Gleichstellung: In Kürze

Die Gleichstellung von Mann und Frau ist seit 1981 in der Verfassung verankert und seit 1996 im Gleichstellungsgesetz festgeschrieben. In der Realität ist die Gleichstellung jedoch noch lange nicht erreicht. Frauen sind nach wie vor untervertreten in Kaderpositionen, verdienen deutlich weniger als Männer. Ebenso arbeiten fast alle Männer Vollzeit, aber nur jede zweite Frau.

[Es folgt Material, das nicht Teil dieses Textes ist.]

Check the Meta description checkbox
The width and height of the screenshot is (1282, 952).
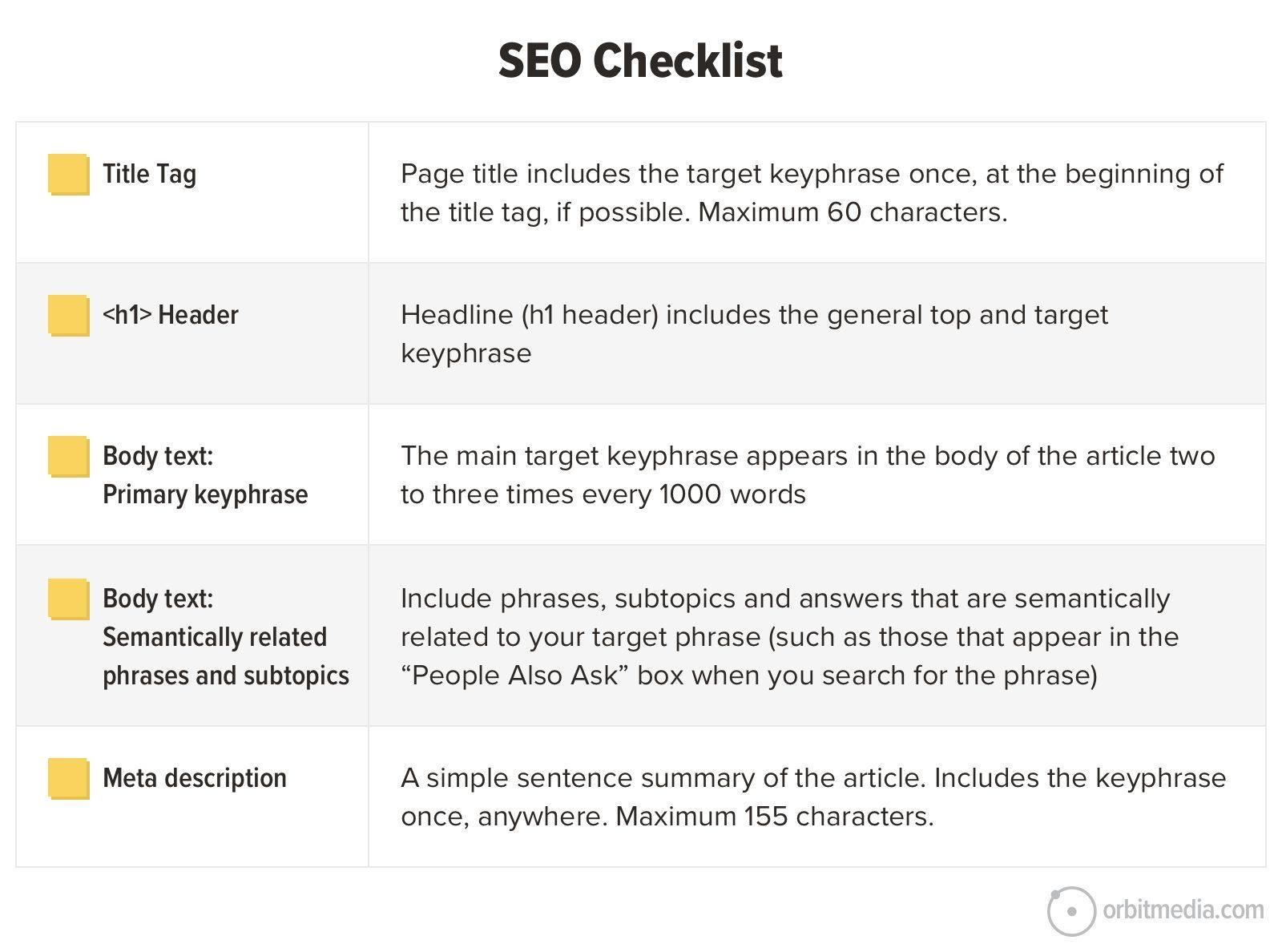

Die Grünen bekämpfen stereotype Rollenbilder und die ungerechte Rollenverteilung und kämpfen für eine tatsächliche Chancengerechtigkeit. Sie stellen dabei konkrete Forderungen, sei es in Form von Vorstössen, sei es bei Aktionen, in Vernehmlassungsantworten oder Resolutionen. Sie fordern beispielsweise mehr Frauen in den Verwaltungsräten, gleichen Lohn für gleiche Arbeit, eine Flexibilisierung der Arbeitsverhältnisse und einen Vaterschaftsurlaub.

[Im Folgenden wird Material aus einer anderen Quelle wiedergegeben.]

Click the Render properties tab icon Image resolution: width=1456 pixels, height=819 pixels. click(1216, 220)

Gleichzeitig kämpfen die Grünen dafür, dass sich die Gleichstellungsidee in den Köpfen und Herzen der Männer und Frauen festsetzt, damit die Gleichstellung tatsächlich eine gesellschaftliche Realität wird.

LGBTI-Rechte

Die Grünen setzen sich für die Einhaltung der Menschenrechte und den Schutz der Minderheiten ein. Niemand darf aufgrund seiner Herkunft, seines Alters, seiner Religion, seines Geschlechts, seiner Geschlechtsidentität oder seiner sexuellen Orientierung stigmatisiert oder diskriminiert werden. In der Schweiz hat keine andere Partei den Akzent so sehr auf eine Öffnung bezüglich gesellschaftlichen Fragen gelegt wie die Grünen. Sie setzen sich quasi seit ihrer Gründung für die Rechte von Lesben, Schwulen, Bisexuellen, Intersex- und Trans-menschen (LGBTI). Für die Grünen geht es um eine Frage der Gleichberechtigung und Nichtdiskriminierung. Diese Grundsätze sind im Übrigen in der Bundesverfassung verankert.